━━ Task material

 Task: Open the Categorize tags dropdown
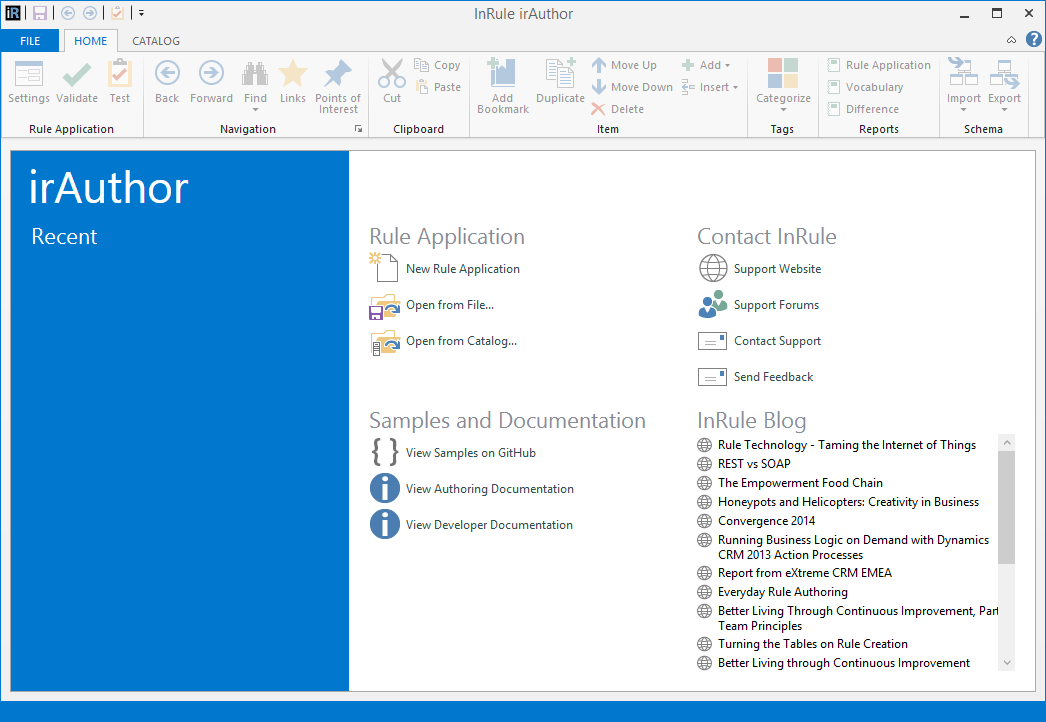783,84
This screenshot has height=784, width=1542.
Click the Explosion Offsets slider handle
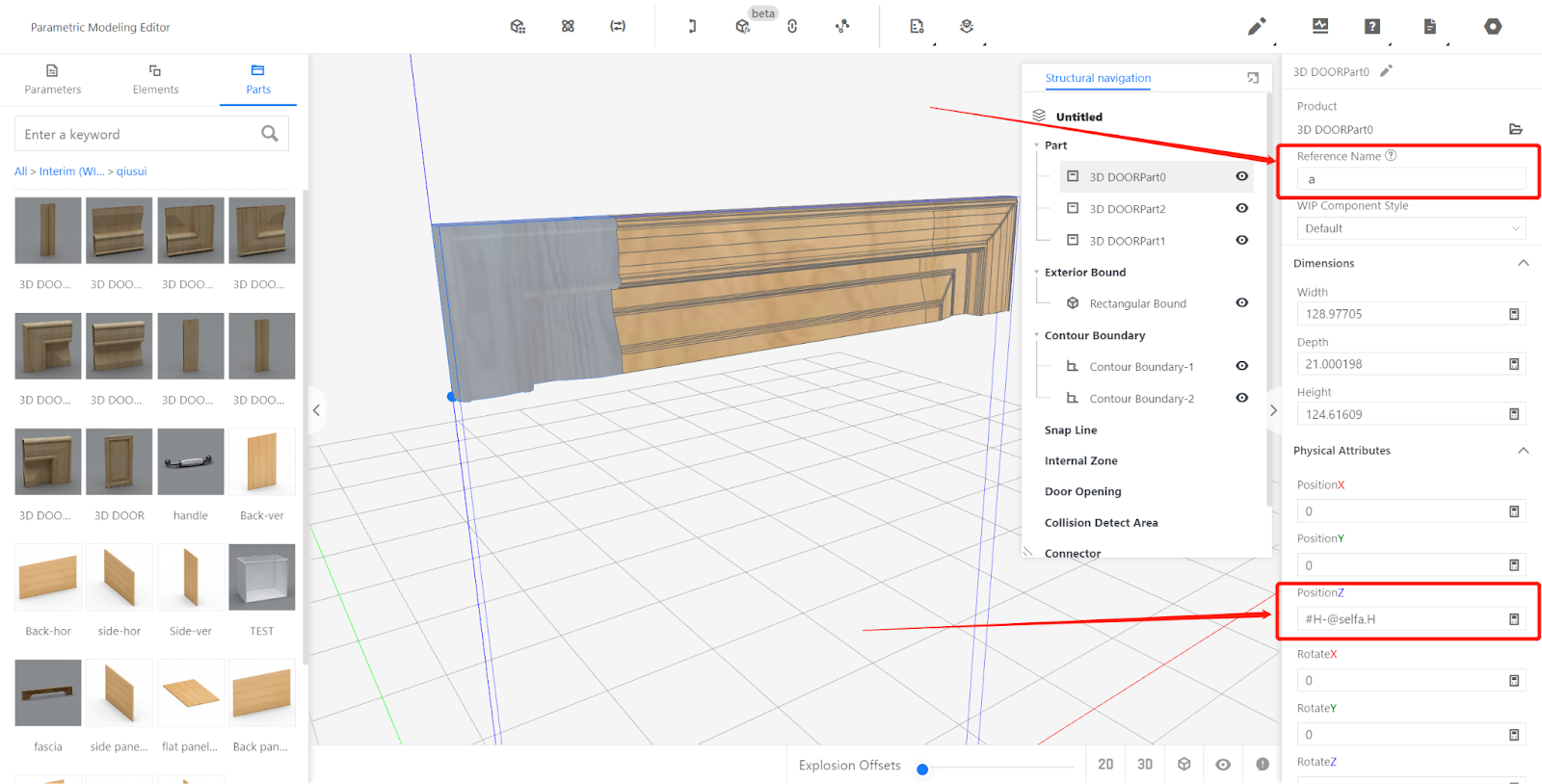point(922,769)
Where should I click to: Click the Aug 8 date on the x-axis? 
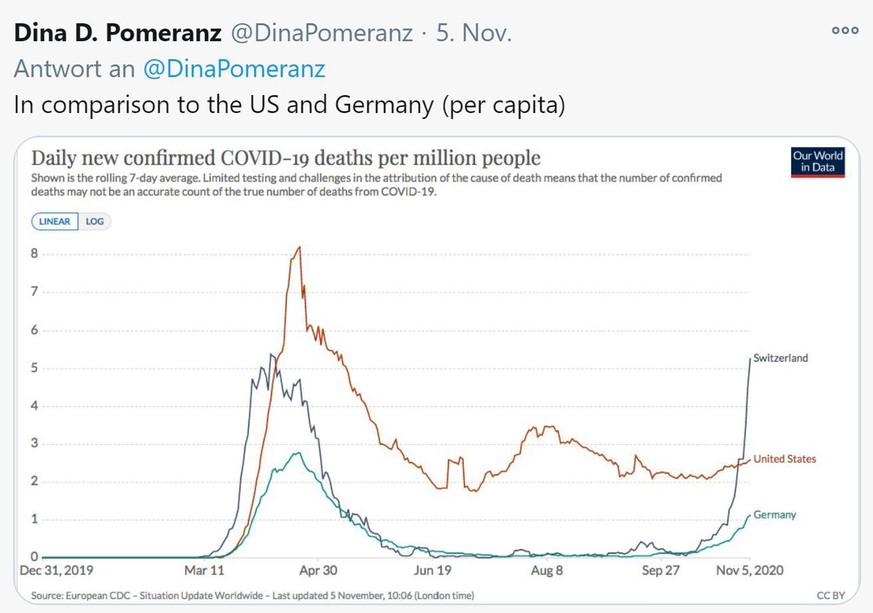coord(546,570)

━━━━

> **To do**: The line containing "Where should I" marks the start: set down exactly that line and every line after it through the last line of the data, without any pictures.

> **Answer for the task**:
Where should I click to: Click the Aug 8 date on the x-axis? 
coord(546,570)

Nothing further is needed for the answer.